8. The method of claim 7, wherein the heterologous nucleic acid sequences encode a compound or compounds which induce cell death or apoptosis or which may inhibit or suppress one or more cellular processes.

9. The method of claim 1, wherein the nucleic acid to be introduced into the cell is contained within a RNA polymerase II-dependent transcription cassette.

10. The method of claim 9, wherein the RNA polymerase II-dependent transcription cassette is a lentiviral vector.

11. A method of modifying the cellular tropism of a virus belonging to the Reoviridae, said method comprising the steps of:

(a) introducing a nucleic acid encoding a modified component of a Reovirus into a cell;

(b) infecting the cell with a Reovirus; and

(c) maintaining the cell under conditions which induce the production of modified Reovirus of modified cellular tropism;

wherein said modified Reovirus of modified tropism comprises, relative to the Reovirus used in step (b), the modified component the Reovirus.

12. A method for modifying the Sigma-1 (S1) capsid protein of Reovirus type 3, strain Dearing (T3D), said method comprising the steps of:

(a) introducing a lentiviral vector comprising a cDNA encoding a modified T3D S1 protein into a cell;

(b) infecting the cell with T3D virus; and

(c) maintaining the cell under conditions which induce the production of modified T3D virus having a modified S1 protein;

wherein said modified T3D virus having a modified S1 capsid protein further comprises, relative to the T3D virus used in step (b), a modified genome encoding the modified S1 capsid protein.

13. A modified virus belonging to the Reoviridae family produced by the method of claim 1.

14. A modified Reovirus type 3, strain Dearing (T3D), said virus comprising a modified S1 capsid protein comprising at least one histidine residue at the carboxy terminus thereof.

15. A method of propagating a modified Reovirus, said method comprising the steps of

(a) contacting a Reovirus modified in accordance with the method of claim 1, with a cell comprising a moiety capable of binding to or interacting with the modified Reovirus under conditions which permit infection of the cell by the modified Reovirus; and

(b) maintaining the cell under conditions which induce the production of modified Reovirus.

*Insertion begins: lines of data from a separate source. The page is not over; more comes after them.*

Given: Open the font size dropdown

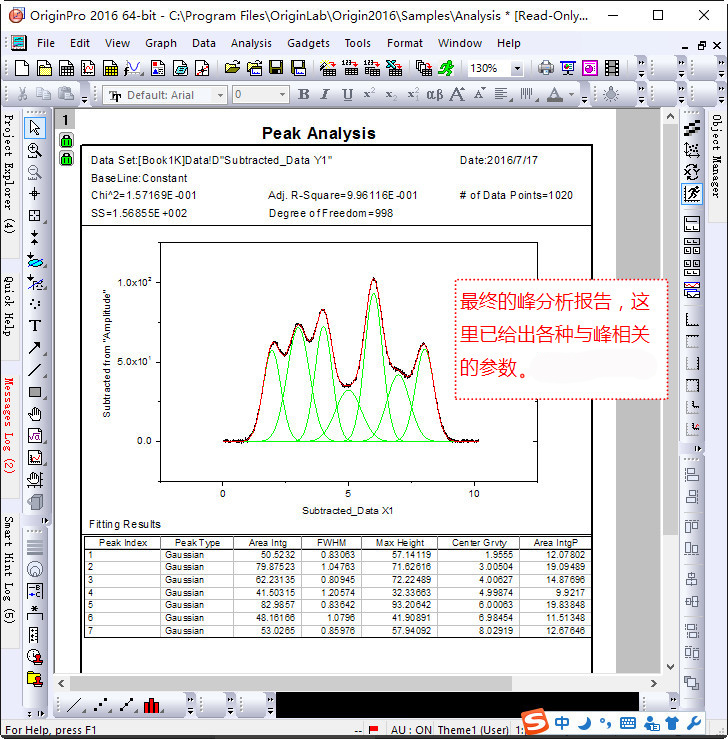Looking at the screenshot, I should pyautogui.click(x=280, y=95).
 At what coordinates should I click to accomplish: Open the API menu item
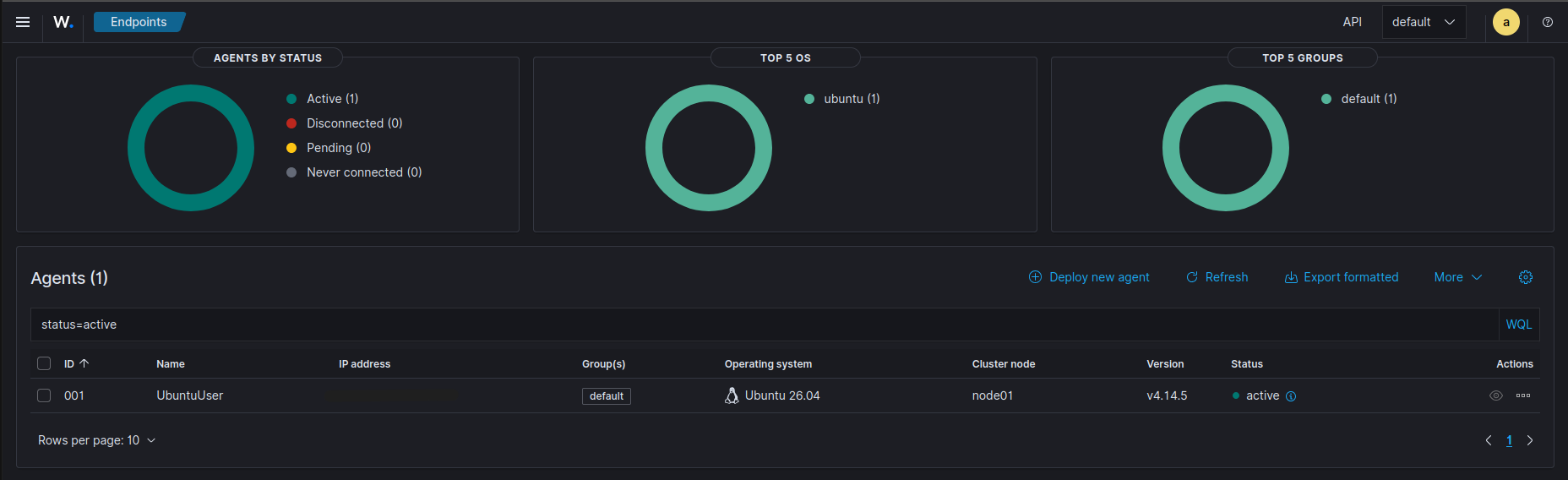click(x=1352, y=22)
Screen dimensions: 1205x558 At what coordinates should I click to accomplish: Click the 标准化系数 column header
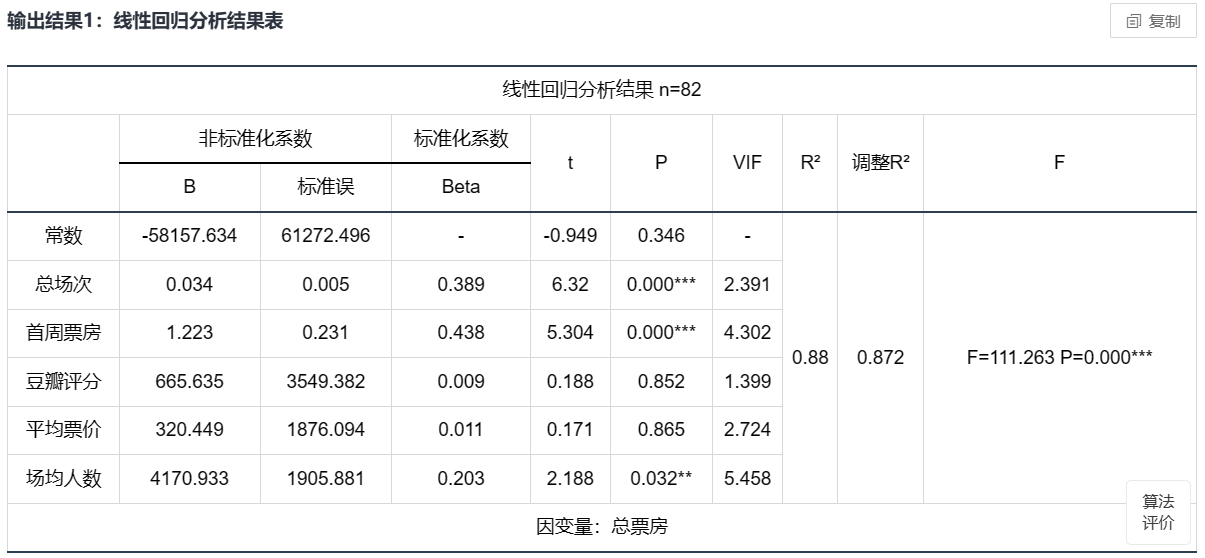click(461, 139)
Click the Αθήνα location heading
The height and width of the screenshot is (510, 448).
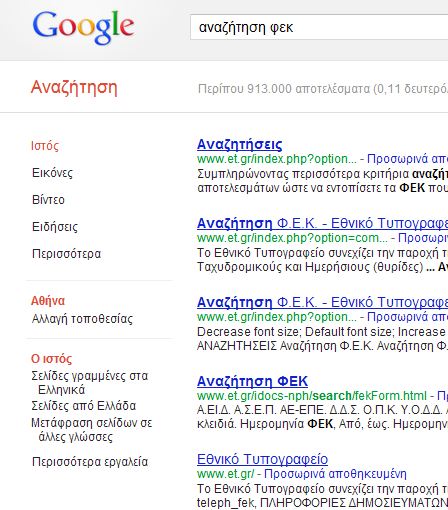[x=48, y=301]
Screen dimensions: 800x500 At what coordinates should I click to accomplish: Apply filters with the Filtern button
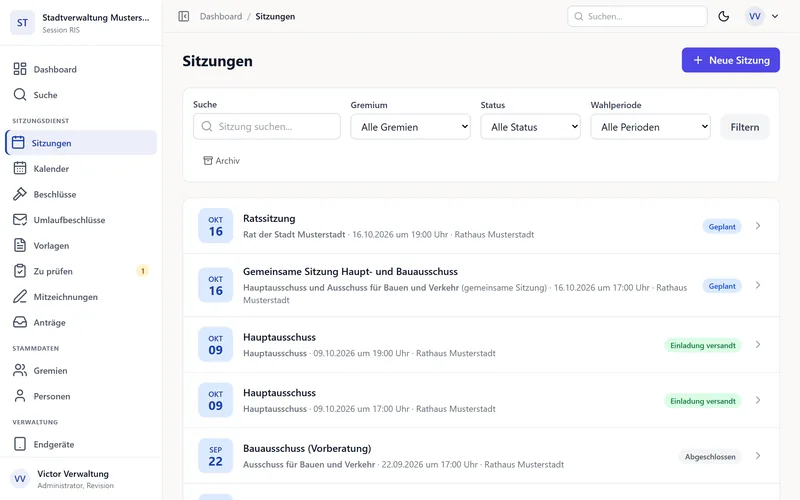point(744,127)
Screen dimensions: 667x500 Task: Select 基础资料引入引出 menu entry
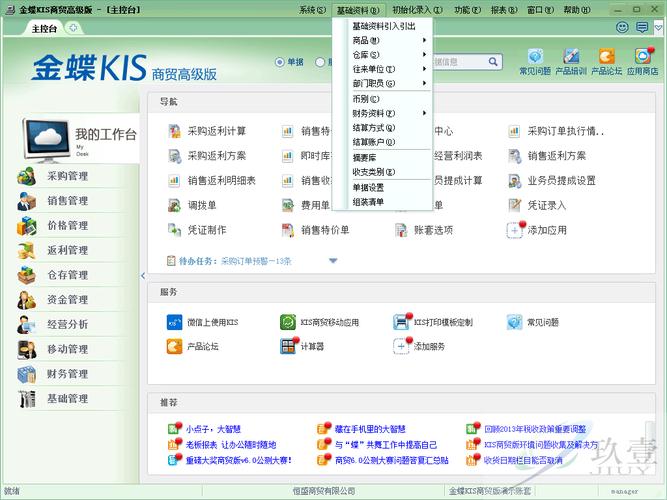click(383, 26)
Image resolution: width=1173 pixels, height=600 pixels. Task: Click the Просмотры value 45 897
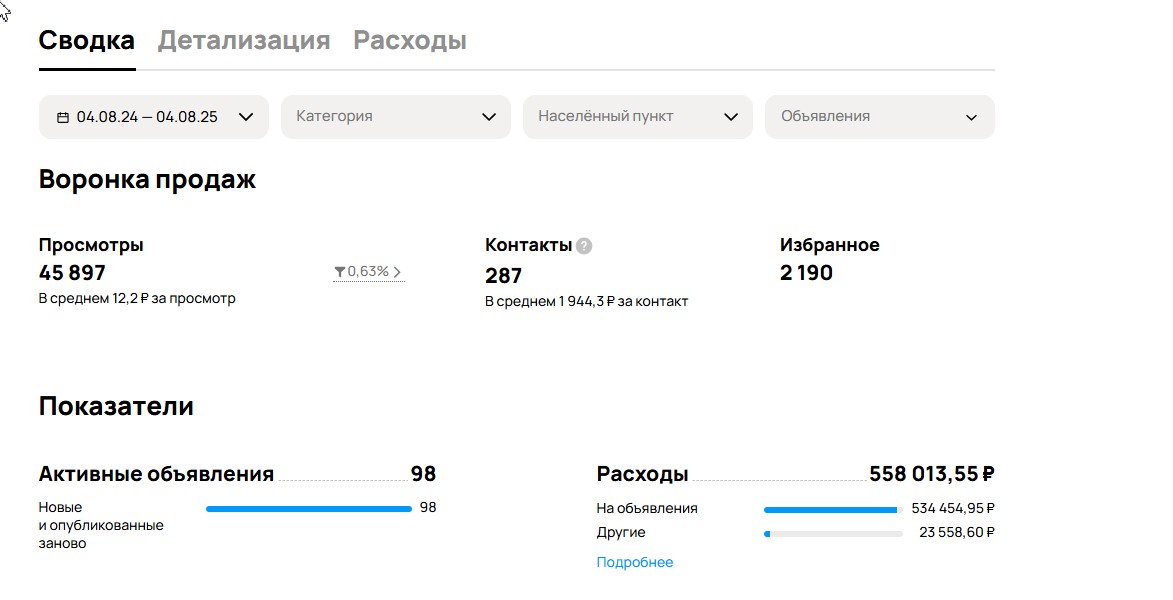pyautogui.click(x=72, y=273)
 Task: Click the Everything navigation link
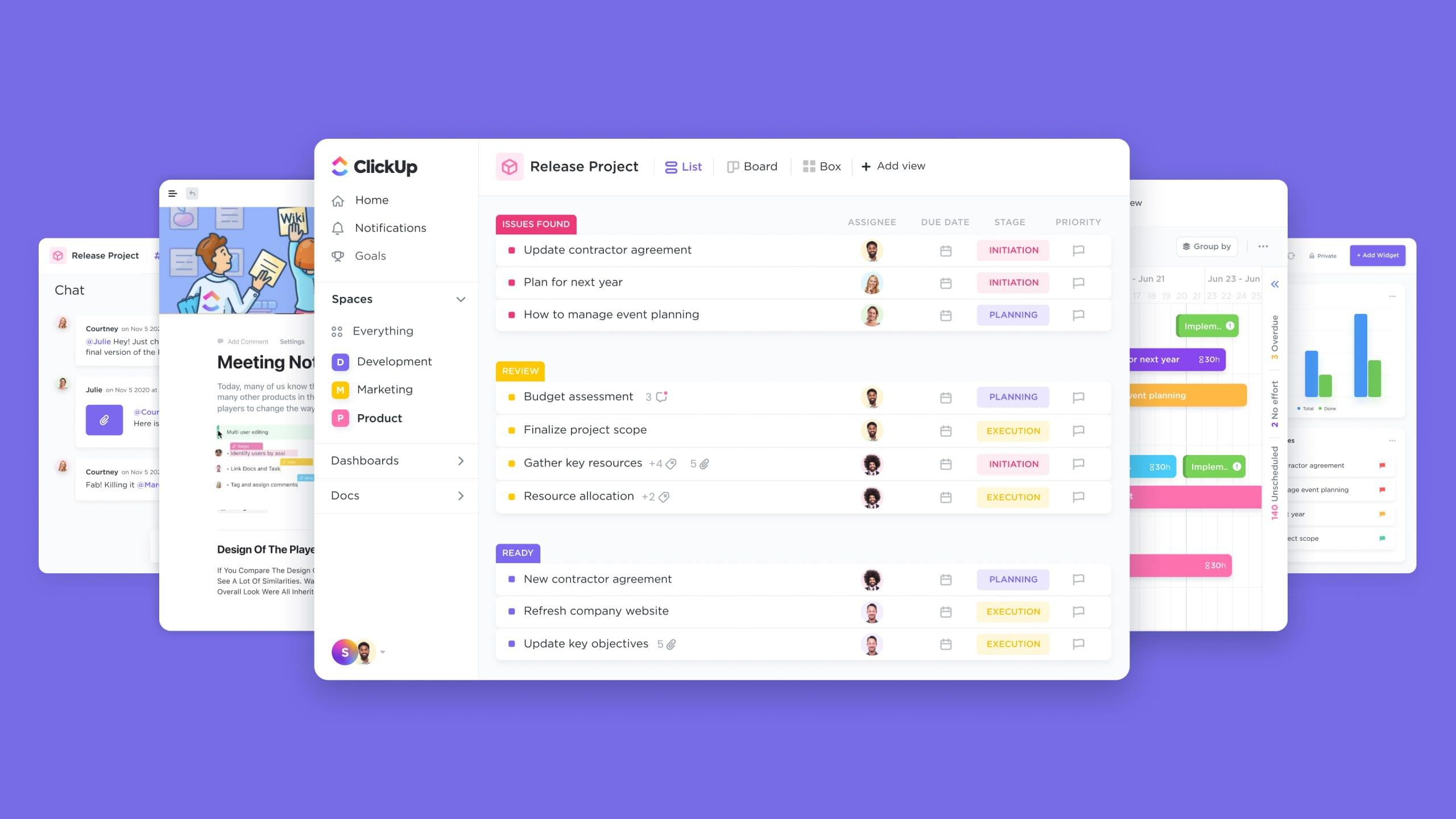click(384, 330)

16. The method of claim 15, wherein the modified Reovirus is a T3D Reovirus comprising a S1 capsid protein modified such that it comprises at least one histidine residue at the carboxy terminus thereof and further wherein the moiety of the cell is capable of binding the at least one histidine residue of the modified S1 capsid protein.

17. The method of claims 16, wherein the modified Reovirus further comprises one or more additional modifications to a capsid protein.

18. The method of claim 17, wherein the additional modification comprises a modification to amino acids Asn369 to Glu384 of the S1 protein of Reovirus T3D.

19. A method of treating diseases such as cancer, comprising administering to a subject in need thereof, a Reovirus propagated by the method according to claim 15.

20. A method of isolating modified Reovirus particles, said method comprising the step of contacting a modified Reovirus having at least one histidine residue at the carboxy terminus of the S1 protein with a histidine binding moiety under conditions which permit binding between the at least one histidine residue and the histidine binding moiety.

21. A vaccine for preventing diseases caused or contributed to by members of the Reoviridae, comprising a modified Reovirus produced by the method according to claim 1.

22. A method of treating a cell proliferation or differentiation disorder in a subject, comprising administering to a subject in need thereof, a Reovirus produced by the method according to claim 1.